• Excerpted data:
*** Block opens ***
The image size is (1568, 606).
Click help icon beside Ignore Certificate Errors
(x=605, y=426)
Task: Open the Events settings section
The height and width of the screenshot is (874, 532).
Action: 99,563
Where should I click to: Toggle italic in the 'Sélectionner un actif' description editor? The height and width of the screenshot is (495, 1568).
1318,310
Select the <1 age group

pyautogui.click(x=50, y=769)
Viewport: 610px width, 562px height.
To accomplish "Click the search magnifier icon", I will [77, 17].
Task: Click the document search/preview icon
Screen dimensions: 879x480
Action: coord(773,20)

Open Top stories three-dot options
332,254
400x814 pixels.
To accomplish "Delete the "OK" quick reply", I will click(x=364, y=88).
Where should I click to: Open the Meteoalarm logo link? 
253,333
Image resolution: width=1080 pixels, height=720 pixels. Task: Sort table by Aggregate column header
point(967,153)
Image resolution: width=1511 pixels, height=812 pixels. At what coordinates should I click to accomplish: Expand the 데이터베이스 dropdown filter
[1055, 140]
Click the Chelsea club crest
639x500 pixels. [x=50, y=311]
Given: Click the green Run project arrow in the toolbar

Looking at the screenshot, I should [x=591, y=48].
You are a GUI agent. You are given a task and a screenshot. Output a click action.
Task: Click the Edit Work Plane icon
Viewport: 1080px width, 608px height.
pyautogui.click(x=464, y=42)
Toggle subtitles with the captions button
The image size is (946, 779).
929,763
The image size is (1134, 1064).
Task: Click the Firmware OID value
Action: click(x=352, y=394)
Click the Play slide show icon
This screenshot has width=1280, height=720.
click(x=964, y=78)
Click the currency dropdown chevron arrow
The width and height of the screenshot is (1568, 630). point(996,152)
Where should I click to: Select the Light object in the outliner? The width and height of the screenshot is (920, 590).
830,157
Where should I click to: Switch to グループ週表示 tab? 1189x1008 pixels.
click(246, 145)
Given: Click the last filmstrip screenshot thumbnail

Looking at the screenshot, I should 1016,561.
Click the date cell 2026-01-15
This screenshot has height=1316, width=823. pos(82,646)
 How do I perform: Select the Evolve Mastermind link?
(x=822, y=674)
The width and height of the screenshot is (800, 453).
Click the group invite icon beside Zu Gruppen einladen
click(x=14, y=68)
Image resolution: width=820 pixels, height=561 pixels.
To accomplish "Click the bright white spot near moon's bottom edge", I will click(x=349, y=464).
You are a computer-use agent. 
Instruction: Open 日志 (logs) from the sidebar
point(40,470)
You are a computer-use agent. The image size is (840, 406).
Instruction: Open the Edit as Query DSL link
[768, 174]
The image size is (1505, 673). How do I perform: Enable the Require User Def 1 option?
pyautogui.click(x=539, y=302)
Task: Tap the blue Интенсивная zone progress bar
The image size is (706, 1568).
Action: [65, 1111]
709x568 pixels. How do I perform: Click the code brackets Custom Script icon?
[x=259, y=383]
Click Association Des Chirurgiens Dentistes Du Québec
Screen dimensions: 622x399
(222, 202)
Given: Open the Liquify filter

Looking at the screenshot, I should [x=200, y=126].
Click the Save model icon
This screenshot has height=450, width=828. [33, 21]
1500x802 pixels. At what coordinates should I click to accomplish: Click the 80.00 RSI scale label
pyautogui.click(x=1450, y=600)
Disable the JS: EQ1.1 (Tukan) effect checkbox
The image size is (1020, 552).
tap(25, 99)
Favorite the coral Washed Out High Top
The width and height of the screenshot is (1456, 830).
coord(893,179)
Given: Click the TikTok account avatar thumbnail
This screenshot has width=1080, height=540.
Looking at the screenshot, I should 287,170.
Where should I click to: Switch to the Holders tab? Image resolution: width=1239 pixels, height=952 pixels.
*** Block closes ***
• Task brief: Sift through the material above and copy each line that holds "search".

• Reply to the exercise:
To accomplish "Click the search magnifier icon", I will [77, 17].
Task: Click the document search/preview icon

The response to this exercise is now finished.